I read for 30 minutes each morning as part of my morning routine. And I also read for about 30 minutes before bed. The morning books are always non-fiction, and the before-bed books are fiction that I read aloud to my wife as we fell asleep (super cute, I know). We did a lot of Jane Austin this year.

I also listened to some audiobooks, but this didn’t follow any set schedule.

Replace distractions with reading.

Another meta-strategy that helped me was deliberately spending less time on devices and replacing that time with reading.

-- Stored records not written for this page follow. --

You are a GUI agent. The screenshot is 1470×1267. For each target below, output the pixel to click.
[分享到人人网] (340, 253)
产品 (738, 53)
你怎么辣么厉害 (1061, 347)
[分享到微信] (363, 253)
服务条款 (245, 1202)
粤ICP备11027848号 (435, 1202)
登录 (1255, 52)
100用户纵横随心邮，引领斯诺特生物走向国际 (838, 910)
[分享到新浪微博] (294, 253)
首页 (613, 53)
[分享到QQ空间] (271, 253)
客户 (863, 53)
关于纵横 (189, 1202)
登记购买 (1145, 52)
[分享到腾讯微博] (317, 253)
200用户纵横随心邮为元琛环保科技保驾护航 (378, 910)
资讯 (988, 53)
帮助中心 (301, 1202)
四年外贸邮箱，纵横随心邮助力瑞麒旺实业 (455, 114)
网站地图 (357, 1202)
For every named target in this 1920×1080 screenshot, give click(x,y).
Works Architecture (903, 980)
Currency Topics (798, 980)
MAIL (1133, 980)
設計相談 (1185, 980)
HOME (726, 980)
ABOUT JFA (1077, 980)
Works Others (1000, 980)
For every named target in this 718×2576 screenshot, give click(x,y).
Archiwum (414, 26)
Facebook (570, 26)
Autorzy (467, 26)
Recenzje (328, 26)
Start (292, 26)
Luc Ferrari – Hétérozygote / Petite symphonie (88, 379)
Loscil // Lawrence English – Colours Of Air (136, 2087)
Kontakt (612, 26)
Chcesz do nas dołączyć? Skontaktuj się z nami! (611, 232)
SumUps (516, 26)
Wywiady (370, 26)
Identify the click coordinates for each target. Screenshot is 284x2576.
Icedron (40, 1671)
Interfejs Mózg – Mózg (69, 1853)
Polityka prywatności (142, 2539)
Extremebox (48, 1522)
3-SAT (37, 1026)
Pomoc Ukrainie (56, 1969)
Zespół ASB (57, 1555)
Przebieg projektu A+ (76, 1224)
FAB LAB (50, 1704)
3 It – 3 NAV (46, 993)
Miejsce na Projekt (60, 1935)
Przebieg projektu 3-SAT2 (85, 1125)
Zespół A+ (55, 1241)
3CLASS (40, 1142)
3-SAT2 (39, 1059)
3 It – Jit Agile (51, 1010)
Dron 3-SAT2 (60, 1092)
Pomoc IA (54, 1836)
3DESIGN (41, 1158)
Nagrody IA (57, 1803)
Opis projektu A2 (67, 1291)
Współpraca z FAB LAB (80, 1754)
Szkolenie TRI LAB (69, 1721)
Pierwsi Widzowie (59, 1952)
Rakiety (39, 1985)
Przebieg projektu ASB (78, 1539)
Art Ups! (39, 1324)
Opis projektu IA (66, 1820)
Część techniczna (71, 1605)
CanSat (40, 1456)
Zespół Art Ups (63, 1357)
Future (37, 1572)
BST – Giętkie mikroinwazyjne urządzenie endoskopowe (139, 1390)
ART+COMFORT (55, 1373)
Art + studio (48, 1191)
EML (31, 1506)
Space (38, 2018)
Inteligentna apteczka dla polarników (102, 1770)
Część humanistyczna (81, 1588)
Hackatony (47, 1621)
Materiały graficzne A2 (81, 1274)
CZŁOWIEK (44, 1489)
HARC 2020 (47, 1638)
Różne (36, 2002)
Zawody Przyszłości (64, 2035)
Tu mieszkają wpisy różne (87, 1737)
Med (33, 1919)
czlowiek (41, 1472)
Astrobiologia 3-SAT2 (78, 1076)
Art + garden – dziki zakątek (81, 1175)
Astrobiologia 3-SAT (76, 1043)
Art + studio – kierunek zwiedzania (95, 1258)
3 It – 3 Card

I stopped using social media in August of this year, and one nice benefit of that is that I immediately saw an uptick in my reading. It’s like when you remove junk food from your house. If the only option when craving a snack is fruit, you’ll eat the fruit. If you remove the option of time-wasting entertainment, you have no choice but to read for entertainment.

Another thing I’ve started to be more deliberate about is reading during my breaks from work. Most of what I do for Redeeming Productivity happens in front of a computer screen. But when I take breaks, it’s easy just to turn on a YouTube video or read an article on the screen. I’ve been keeping a physical book nearby and reading a few pages lately. It’s a nice break for the eyes and helps me make some progress on my reading list.

Take advantage of multiple formats.

I prefer reading physical books, but I have limited space for them. And there’s nothing for convenience like an ebook on my phone or an audiobook in my ear while I’m on the go.

I’m constantly rolling with an audiobook, an ebook, and a physical book. Each format has its advantages. For example, I completed a major home renovation this year, and that had me listening to loads of audiobooks while I worked. Pretty much all of my fiction books are ebooks because I read them on my Kindle Paperwhite in bed with the lights off. And my morning non-fiction reading is usually a physical book, but sometimes an ebook.

By the way, my system for deciding if I want to buy a physical book or an ebook is simple. I ask myself if I’m 100% positive I’d want the book on my bookshelf. So, newer books usually get the Kindle treatment, and classics join the privileged throngs in my physical library.


I grow more convinced each year that one of the best things we can do for our information diet is to spend less time online and more time reading books.